Explanation: router decided that the task was sufficiently complex and cross-functional to escalate to Opus 4.7, but Nemotron 3 Ultra surprised to the upside.

Routing is only the first step

The current router treats the three candidate models as fixed. But, in practice, they are not fixed.

The same data that trains the router can also identify where each model fails. If Nemotron 3 Ultra is already the oracle choice for a large fraction of tasks, it can be post-trained on the regions where it underperforms and move the entire frontier.

That is especially important for cost. As Nemotron 3 Ultra improves on SWE tasks while staying cheaper, the router should shift more traffic to it. The result is a compounding loop:

Collect production rollouts
Identify model-specific gaps
Train a router over the current model set
Post-train the most cost-effective model on its failure regions
Update the router as the frontier changes

This is how multi-model systems should improve: not by treating model selection as a one-time benchmark comparison, but by continuously shaping both the router and the routed models.

Conclusion

The next generation of agentic systems will not be built around a single model.

They will be built around portfolios of models, each with different strengths, weaknesses, latency profiles, and costs. The central infrastructure problem is deciding which model should act on which task.

For SWE-bench Verified, our early rollouts show that there is substantial headroom between the best constant model policy and an oracle routing policy. The oracle policy is more performant than every single-model policy, and it dominates the two closed-API options on both quality and cost. That means the routing problem is worth learning.

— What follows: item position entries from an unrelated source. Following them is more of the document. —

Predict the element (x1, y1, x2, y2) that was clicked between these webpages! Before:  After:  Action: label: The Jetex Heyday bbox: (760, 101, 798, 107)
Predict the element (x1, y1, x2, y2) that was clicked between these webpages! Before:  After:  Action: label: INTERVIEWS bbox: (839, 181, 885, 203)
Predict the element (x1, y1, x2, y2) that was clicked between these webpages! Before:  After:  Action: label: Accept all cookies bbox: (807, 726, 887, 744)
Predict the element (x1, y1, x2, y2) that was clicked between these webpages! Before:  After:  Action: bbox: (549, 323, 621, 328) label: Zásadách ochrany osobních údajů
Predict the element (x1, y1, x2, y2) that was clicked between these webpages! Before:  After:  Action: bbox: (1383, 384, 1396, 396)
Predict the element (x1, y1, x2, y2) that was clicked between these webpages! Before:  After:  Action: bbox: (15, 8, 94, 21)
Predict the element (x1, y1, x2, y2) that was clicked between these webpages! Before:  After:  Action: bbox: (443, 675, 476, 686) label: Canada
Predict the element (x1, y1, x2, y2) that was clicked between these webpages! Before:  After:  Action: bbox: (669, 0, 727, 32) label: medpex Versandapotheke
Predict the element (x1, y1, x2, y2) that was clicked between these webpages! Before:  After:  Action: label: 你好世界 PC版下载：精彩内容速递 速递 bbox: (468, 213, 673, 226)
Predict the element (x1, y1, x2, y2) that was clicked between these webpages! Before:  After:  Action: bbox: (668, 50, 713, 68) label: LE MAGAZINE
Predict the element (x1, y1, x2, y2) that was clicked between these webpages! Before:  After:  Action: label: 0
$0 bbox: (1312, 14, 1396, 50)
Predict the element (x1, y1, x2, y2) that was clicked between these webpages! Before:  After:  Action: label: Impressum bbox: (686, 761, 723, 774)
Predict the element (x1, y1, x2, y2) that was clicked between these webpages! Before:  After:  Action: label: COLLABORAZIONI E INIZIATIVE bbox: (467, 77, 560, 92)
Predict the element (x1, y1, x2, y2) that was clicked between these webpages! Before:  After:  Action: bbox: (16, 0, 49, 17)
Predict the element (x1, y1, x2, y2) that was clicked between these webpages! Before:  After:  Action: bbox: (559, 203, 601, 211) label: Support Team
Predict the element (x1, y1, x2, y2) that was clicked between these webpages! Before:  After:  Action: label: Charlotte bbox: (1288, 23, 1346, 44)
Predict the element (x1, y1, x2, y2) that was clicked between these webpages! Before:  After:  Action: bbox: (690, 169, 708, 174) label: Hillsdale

We are training a small router to recover that structure from task context. It sees the issue, repository signals, and a trainset-derived capability analysis, then chooses between Nemotron 3 Ultra, GPT-5.5, and Claude Opus 4.7. The reward is intentionally simple: choose the strongest model for the task, and if there is a tie, choose the cheapest.

This is the production shape we care about: better performance, lower cost, and a system that can adapt as the model frontier changes.

Nemotron 3 Ultra is particularly interesting in this setup. The oracle already routes a large share of tasks to it in our rollout set. And routing is not the end of the story. We can post-train Nemotron 3 Ultra on this task distribution to improve its SWE performance, then make the routed system cheaper and stronger by shifting more traffic toward it.

The future is multi-model, and the router is the control plane.